# Women and Ninjutsu; good idea?



## Tarot (Feb 22, 2006)

There are two Ninjutsu schools in my area that I am hoping to check out soon.  I was wondering if those taking Ninjutsu would think it's a good MA for women to learn?  Do you currently have women in your school?


----------



## Bigshadow (Feb 22, 2006)

Tarot said:
			
		

> There are two Ninjutsu schools in my area that I am hoping to check out soon.  I was wondering if those taking Ninjutsu would think it's a good MA for women to learn?  Do you currently have women in your school?


Certainly!  It is a great art for women.  Over the past few years we have had  a couple of women train at our dojo.  I think women progress well in this art (if they have a good teacher).  I have trained with women before.  This art doesn't require a great amount of strength or muscle.


----------



## rutherford (Feb 22, 2006)

I prefer to train at schools that have women.  I've said before that I think it's a good indication of the instructor's teaching.  In my experience, women don't tend to stick around as long as guys if there's a problem.  There are currently 2 girls who come regularly to the training group I'm having trouble getting to, but the ratio has often been higher in the past.

And, yes, it is a very good art for ladies and there are whole areas men will never learn.  (Of course, finding instruction in these topics is also extremely difficult for women.)

Which two schools?  The BKR group that's under Sean Askew (who lives in Kentuky, I believe) was the only one I remember in Columbus.


----------



## Cryozombie (Feb 22, 2006)

We have 3 women in our school.  They do very well.


----------



## Tarot (Feb 22, 2006)

Thanks!   The two schools I'm looking at are the Columbus Ninjutsu Club and the Central Ohio Budo.  Have you heard of those before?


----------



## rutherford (Feb 22, 2006)

I hadn't heard of Central Ohio Budo.  Do you know who teaches there?  I find it odd it's not mentioned on the website, and I think the membership dues are a big investment.  

But, that might be your only hope if you insist on a Shidoshi instructor.  Go ahead and ask to see the card.

Columbus Ninjutsu Club was a training group, the last I heard.  But, although I don't know the club I do know the BKR reputation and I think you'll definitely learn to apply your knowledge.

You should definitely try them both and see which seems to fit you better.


----------



## Tarot (Feb 22, 2006)

Thank you so much for that information!  I do not know who teaches at Central Ohio Budo.  I found them via www.dojolocator.com and they do not have their own website.  I will be calling them soon to see if I can stop by and ask them about their school.

CNC does have their own website and it's pretty informative.  They only seem to have classes three days a week (I was hoping to go 4-5) though.  Hopefully I will get to check them out next week.


----------



## rutherford (Feb 22, 2006)

Tarot said:
			
		

> Thank you so much for that information!
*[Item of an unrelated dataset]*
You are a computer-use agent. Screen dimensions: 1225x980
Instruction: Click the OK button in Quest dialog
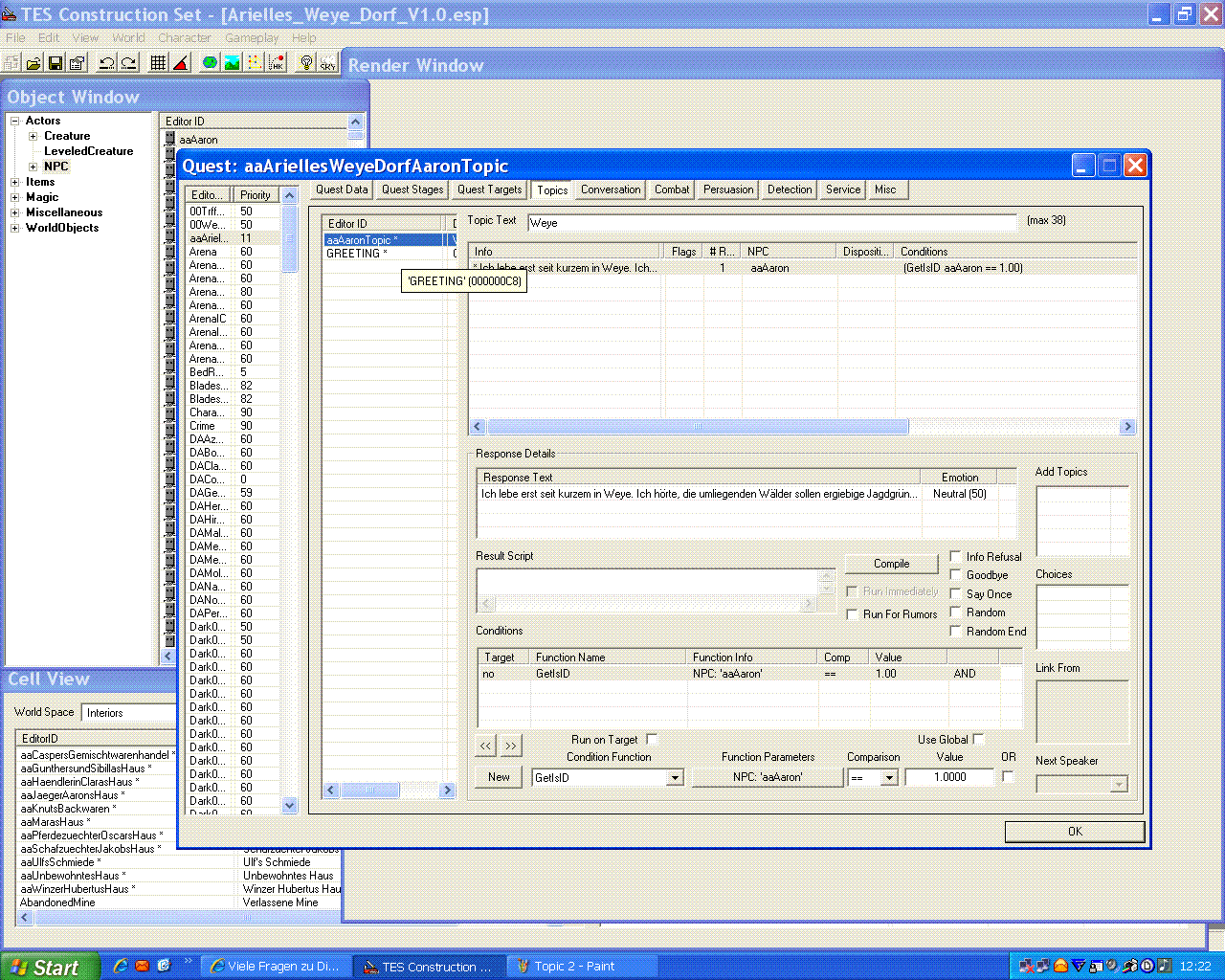tap(1074, 832)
I do not know who teaches at Central Ohio Budo. I found them via www.dojolocator.com and they do not have their own website. I will be calling them soon to see if I can stop by and ask them about their school.


 
Ahh.  You didn't find the website I see.  Here's the link I found, and I have to say it wasn't easy.  But, I do it for a living.

http://www.cobd.net/

You could attend both dojos, as long as the instructors don't mind - and they shouldn't as long as you're open about it and pick 1 place to do your testing.


----------



## rutherford (Feb 22, 2006)

Oh, hell.  I've been totally wrong.

The club I was thinking of is this site: http://www.bkrcolumbus.com/

I had no idea there were that many bujinkan schools in Columbus.  Guess it's been a while since I've looked, and I didn't know about the Bujinkan when I lived in Columbus.

Ask the Shidoshi-Ho at CNC who their Shihan is, if you like.  I always find it odd when people don't say who they learned from.

But, then I'm just plain curious about lineage.  You don't know if you're gonna actually like the class and learn anything until you get on the mat.


----------



## Tarot (Feb 22, 2006)

Ack!  I totally do know about the website.  However it's bookmarked on my laptop and not my desktop so I forgot about it.  Color me red. 

What were your thoughts on the website?  The CNC website is: 
COLUMBUS NINJUTSU CLUB 

It has music and a video, so you can go in prepared.


----------



## Bigshadow (Feb 22, 2006)

Tarot said:
			
		

> Thank you so much for that information!  I do not know who teaches at Central Ohio Budo.  I found them via www.dojolocator.com and they do not have their own website.



You may want to use www.winjutsu.com to find Bujinkan schools in your area.  Both are listed on that site and both have websites.  However, you may find others nearby.


----------



## TigerWoman (Feb 22, 2006)

Bigshadow said:
			
		

> Certainly!  It is a great art for women.  Over the past few years we have had  a couple of women train at our dojo.  I think women progress well in this art (if they have a good teacher).  I have trained with women before.  This art doesn't require a great amount of strength or muscle.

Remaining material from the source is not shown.